Эти строки написаны в 1931 г., когда подавляющее большинство поэтов прославляло великие стройки пятилетки и небывалый размах социалистического строительства. Мандельштам же нашел в себе мужество иронизировать над эпохой, намекая, что ее правильнее связать с низкокачественной одеждой Москвошвеи, а не с гигантами металлургии и энергетики. Последние не дают никакого видимого облегчения в повседневной жизни людей, тогда как их насущные нужды удовлетворяются даже хуже, чем до революции.
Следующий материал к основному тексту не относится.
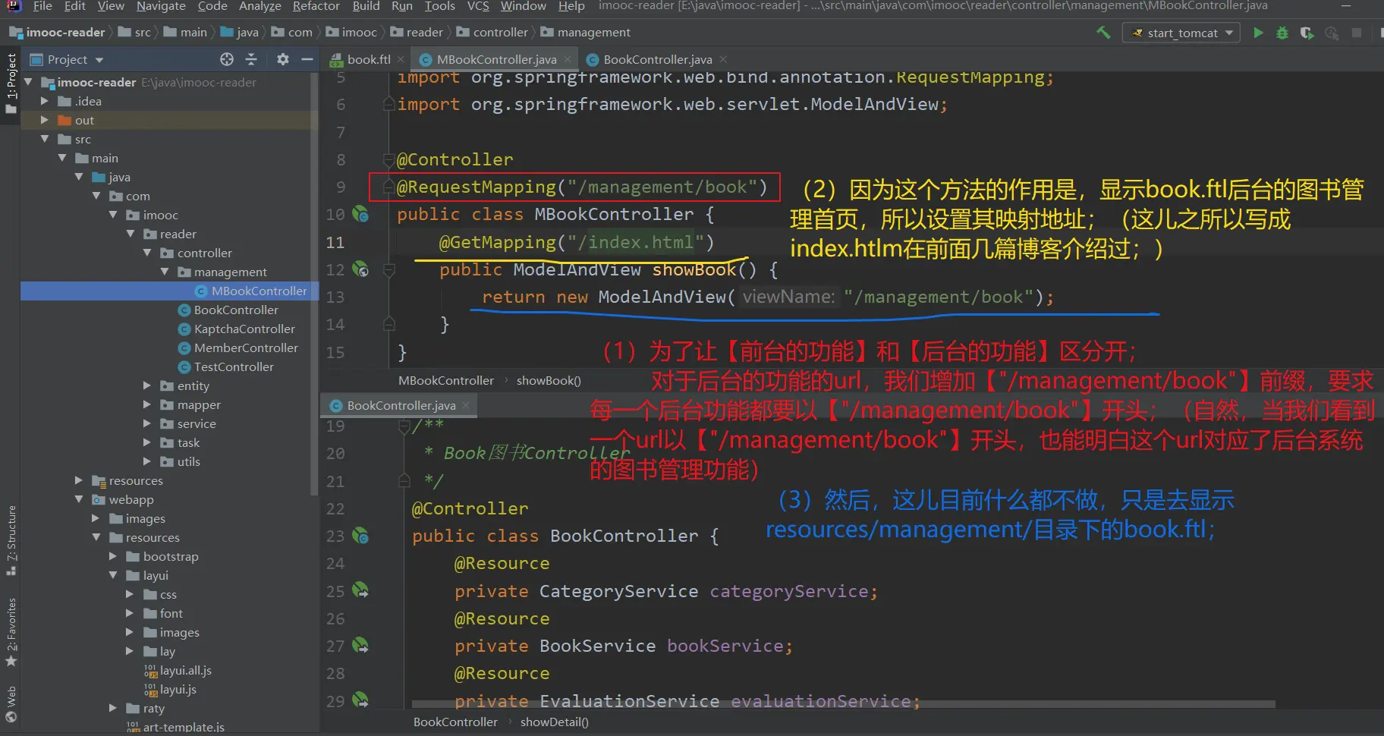The height and width of the screenshot is (736, 1384).
Task: Select the showBook() breadcrumb
Action: (548, 380)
Мандельштам ощущал свой разлад с эпохой, но не собирался сдаваться на милость «веку-волкодаву»:
Мне на плечи кидается век-волкодав,
Но не волк я по крови своей,
Запихай меня лучше, как шапку, в рукав
Жаркой шубы сибирских степей.
Чтоб не видеть ни труса, ни хлипкой грязцы,
Ни кровавых костей в колесе,
Чтоб сияли всю ночь голубые песцы
Мне в своей первобытной красе…
Так писал поэт за три года до ссылки, словно предчувствуя свою судьбу. Он чувствовал себя современником великих и трагических событий, но не хотел ни в коей мере разделять ответственность за подавление свободы и пролитую кровь с власть имущими. Хотя порой испытывал большой соблазн пойти по пути, по которому уже пошли многие собратья по литературе. В 1930 г.. он писал об альтернативном, благополучном варианте своей судьбы: «А мог бы жизнь просвистать скворцом, заесть ореховым пирогом… Да, видно, нельзя никак». Друг Мандельштама Б.С. Кузин вспоминал: «Особенно, по-видимому, для него был силен соблазн уверовать в нашу официальную идеологию, принять все ужасы, каким она служила ширмой, и встать в ряды активных борцов за великие идеи и за прекрасное социалистическое будущее. Впрочем, фанатической убежденности в своей правоте при этих заскоках у него не было.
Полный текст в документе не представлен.